As school administrators, there are times when teachers come to us for support about a student who may be struggling to learn to read. I remember observing a classroom and during the reflective feedback debrief meeting, the teacher shared that she had concerns about several students who were struggling to learn to read. She continued to share that one student had difficulty reading and understanding test questions, and even after allowing him to retake the same assessments multiple times, the results were pretty much the same.
At first, she thought he was just lazy or a slow learner, but the student had begun to exhibit frustration, depression, and embarrassment because it was extremely hard for him to read. Unfortunately, this was a 5th-grade student with dyslexia and had his disability been identified earlier and reasonable accommodations with access to an evidence-based structured approach to literacy instruction, he wouldn’t have fallen through the cracks.
What are the signs of dyslexia?
The problems displayed by individuals with dyslexia involve difficulties in acquiring and using written language. It is a myth that individuals with dyslexia “read backwards,” although spelling can look quite jumbled at times because students have trouble remembering letter symbols for sounds and forming memories for words. Students with dyslexia usually experience difficulties with other language skills, such as spelling, writing, and pronouncing words.
School-aged children with this learning disability may also struggle with:
- Copying written language.
- Expressing themselves in spoken language.
- Noticing differences and similarities in letters and words.

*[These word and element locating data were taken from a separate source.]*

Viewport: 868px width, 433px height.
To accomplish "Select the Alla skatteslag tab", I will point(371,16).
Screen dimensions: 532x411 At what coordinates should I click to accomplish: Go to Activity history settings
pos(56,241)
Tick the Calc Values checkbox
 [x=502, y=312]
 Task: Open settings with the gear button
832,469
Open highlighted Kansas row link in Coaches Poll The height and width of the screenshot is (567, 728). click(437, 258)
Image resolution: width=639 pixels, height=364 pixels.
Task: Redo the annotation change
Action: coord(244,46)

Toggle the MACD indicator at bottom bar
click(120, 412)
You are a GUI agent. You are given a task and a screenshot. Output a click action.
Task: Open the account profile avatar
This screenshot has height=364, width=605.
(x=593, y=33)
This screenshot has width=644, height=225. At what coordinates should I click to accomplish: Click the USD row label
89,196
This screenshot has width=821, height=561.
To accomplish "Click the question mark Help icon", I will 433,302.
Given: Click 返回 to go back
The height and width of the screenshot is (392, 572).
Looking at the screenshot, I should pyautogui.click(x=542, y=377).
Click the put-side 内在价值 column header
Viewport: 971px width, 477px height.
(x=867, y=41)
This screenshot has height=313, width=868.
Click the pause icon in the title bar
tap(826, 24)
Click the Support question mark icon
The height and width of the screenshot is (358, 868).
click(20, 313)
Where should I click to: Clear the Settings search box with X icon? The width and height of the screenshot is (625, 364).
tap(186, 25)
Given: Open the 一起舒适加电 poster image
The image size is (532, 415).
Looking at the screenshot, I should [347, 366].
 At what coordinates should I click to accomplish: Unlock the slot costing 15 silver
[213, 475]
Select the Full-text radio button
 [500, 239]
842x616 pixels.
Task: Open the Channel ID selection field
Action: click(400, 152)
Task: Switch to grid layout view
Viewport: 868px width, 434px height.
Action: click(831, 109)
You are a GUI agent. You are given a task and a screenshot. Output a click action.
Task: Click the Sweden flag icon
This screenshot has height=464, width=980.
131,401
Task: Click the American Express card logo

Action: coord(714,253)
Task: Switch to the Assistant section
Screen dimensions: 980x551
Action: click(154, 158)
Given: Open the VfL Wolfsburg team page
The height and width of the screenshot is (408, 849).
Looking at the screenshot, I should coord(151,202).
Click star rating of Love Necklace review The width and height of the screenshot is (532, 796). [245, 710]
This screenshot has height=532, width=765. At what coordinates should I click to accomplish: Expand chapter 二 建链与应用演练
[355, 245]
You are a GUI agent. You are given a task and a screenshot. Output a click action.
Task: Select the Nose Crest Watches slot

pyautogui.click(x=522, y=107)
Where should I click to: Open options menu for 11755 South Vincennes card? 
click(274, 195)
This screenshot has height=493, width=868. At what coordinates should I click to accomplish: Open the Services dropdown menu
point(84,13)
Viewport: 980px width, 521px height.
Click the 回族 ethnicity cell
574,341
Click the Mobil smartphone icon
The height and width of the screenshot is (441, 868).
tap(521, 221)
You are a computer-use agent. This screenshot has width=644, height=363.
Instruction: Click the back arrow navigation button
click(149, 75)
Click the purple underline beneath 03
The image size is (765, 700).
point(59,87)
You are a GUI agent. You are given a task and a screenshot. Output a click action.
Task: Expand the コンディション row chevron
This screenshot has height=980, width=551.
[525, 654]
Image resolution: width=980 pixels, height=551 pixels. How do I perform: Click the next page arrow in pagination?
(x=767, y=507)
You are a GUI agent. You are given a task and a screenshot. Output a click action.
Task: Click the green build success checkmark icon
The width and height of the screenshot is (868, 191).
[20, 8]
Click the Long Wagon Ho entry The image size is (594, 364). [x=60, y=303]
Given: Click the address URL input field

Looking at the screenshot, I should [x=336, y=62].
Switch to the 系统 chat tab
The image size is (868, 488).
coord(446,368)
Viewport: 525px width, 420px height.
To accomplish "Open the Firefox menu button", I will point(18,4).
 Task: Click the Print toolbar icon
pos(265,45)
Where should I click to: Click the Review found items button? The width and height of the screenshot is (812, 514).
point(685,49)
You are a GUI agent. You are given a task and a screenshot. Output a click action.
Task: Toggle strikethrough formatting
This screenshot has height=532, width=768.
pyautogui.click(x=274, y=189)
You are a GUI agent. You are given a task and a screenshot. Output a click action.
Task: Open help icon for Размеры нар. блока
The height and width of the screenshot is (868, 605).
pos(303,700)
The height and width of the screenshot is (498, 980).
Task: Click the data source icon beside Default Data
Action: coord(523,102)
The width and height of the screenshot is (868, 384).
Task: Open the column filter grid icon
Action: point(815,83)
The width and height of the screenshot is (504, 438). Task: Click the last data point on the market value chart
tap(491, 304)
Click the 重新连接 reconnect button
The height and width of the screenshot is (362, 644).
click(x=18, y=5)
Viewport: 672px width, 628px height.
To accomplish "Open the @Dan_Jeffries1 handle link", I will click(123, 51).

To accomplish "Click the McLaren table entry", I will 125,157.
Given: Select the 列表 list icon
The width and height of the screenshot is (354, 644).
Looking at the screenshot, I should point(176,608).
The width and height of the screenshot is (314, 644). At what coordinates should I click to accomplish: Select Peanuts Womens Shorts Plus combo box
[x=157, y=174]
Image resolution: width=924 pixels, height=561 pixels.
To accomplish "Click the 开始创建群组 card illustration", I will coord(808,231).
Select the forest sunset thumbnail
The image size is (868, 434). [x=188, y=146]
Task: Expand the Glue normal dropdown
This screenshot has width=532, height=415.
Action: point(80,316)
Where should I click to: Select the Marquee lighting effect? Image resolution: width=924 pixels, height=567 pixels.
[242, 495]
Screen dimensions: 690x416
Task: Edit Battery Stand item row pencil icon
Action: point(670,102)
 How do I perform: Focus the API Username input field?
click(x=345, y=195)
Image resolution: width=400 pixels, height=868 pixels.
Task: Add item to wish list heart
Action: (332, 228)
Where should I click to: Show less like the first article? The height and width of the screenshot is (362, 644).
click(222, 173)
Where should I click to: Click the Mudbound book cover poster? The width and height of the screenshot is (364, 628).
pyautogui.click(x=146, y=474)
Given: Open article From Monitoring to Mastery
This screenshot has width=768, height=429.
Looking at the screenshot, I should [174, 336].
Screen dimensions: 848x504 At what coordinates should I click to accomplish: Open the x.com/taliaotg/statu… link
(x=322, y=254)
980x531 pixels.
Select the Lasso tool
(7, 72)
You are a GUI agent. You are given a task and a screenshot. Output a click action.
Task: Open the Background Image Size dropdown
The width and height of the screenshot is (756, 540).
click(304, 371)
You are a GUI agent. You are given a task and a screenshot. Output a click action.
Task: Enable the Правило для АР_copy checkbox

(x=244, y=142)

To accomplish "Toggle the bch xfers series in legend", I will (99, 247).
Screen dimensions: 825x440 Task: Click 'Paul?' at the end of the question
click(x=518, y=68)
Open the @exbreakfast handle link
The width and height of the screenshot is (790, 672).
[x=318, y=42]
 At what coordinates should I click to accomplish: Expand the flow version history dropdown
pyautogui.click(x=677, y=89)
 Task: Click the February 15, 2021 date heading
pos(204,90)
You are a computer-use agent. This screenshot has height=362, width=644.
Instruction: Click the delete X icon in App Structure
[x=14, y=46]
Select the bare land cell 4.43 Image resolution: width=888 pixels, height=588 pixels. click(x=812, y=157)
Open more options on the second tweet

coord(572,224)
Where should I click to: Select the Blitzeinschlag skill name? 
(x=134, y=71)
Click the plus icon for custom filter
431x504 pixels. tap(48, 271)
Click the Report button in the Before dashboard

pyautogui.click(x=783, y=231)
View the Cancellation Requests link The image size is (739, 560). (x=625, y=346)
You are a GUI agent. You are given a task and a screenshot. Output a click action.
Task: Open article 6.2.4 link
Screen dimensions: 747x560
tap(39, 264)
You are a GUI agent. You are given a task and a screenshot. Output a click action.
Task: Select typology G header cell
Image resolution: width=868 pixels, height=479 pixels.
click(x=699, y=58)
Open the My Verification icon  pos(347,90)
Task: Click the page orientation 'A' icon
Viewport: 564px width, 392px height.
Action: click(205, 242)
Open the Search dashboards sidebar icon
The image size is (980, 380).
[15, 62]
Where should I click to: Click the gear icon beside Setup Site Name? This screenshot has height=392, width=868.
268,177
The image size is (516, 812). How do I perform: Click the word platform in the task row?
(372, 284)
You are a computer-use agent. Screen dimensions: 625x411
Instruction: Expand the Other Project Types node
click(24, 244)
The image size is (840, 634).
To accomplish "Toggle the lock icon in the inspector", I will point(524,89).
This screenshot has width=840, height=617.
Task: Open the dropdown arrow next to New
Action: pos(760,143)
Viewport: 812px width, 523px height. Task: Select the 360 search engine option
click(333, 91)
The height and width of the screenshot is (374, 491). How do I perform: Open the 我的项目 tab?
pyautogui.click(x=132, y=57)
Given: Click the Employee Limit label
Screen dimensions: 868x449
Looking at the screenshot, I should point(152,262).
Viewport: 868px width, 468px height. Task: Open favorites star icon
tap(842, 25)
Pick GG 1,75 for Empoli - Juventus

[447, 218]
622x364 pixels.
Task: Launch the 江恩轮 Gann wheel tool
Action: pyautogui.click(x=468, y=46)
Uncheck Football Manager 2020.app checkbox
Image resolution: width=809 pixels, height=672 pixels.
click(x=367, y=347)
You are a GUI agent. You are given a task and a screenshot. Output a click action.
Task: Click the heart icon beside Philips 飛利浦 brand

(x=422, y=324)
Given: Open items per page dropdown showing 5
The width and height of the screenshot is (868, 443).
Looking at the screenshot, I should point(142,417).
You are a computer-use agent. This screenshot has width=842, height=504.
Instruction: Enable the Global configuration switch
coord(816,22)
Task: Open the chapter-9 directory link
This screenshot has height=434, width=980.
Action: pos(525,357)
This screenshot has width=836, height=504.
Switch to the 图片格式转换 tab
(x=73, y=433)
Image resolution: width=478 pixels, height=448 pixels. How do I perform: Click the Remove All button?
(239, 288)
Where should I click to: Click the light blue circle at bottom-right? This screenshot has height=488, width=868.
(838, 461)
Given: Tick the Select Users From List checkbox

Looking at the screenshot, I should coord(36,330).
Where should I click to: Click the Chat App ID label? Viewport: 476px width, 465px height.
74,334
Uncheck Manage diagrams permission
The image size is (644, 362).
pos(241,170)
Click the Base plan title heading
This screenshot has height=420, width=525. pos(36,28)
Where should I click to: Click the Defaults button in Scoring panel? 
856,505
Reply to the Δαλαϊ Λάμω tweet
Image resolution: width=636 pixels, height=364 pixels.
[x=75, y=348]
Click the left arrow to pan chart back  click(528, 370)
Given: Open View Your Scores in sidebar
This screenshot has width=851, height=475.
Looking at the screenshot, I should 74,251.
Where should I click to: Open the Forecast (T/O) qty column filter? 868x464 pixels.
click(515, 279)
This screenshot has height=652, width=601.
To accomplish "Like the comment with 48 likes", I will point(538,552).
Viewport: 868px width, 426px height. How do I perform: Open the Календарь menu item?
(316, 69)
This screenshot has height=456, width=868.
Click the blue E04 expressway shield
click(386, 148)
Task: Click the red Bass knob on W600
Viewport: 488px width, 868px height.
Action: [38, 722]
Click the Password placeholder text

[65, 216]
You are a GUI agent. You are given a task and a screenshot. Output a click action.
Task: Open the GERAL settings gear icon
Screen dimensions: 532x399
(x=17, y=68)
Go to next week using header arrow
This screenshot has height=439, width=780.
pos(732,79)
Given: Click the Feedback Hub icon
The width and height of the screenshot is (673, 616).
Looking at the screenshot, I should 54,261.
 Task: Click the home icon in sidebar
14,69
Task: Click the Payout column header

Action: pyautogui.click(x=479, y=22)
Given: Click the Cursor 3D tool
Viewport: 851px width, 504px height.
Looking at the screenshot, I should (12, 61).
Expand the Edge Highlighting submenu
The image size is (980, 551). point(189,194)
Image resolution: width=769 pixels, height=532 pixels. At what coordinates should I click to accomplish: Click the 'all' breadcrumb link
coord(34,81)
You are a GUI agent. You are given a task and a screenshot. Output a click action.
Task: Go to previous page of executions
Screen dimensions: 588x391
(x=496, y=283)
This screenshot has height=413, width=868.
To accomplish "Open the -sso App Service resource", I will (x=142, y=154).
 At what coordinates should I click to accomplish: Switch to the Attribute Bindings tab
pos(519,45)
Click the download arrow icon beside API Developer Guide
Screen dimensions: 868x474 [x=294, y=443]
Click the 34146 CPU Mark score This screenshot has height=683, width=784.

- Remembering sequences, such as the days of the week.
- Sounding out unfamiliar words.
The impact that dyslexia has is different for each student and depends on the severity of the condition and the effectiveness of instruction or remediation.
Dyslexia-Friendly Schools and Inclusion
All students should have access to instructional materials that address their unique needs. Students spend considerable time in classrooms interacting with curriculum resources and materials. This means that material accommodations must be differentiated and accessible. Some examples of material accommodations are as follows:
Reading Guides – provide students with access to a structured road map with targeted questions that help them understand the main idea, vocabulary, and specific facts to ensure they are mastering the content read.
Present Work In Smaller Chunks – students should have access to materials that are broken down into small assignments instead of providing students with learning disabilities with several workbook pages or class assignments to complete without an accommodation. Students should have an opportunity to complete two paragraphs or a workbook page divided into sections so that they are thriving instead of the entire assignment at one time, which leads to frustration and students becoming discouraged.
Practice Activities for Mastery – most students need opportunities to practice newly learned content and skills; however, students with learning disabilities need additional practice activities to master the core foundational skills of reading. Teachers must provide students with evidence-based interventions, such as corrective teaching materials that reinforce and provide multiple opportunities to practice concepts and skills through different modalities.
Dyslexia is a language-based learning disability. Although specific learning disabilities cannot be cured, they can be treated with explicit, systematic, and direct instruction that is research-proven and evidence-based specialized instructional strategies. With the right instructional support and accommodations, students can focus on their strengths, adapt to their disabilities, and succeed in and out of school. However, this can only happen when schools are equipped to identify barriers to student achievement and provide early intervention services to ensure that all students are successful.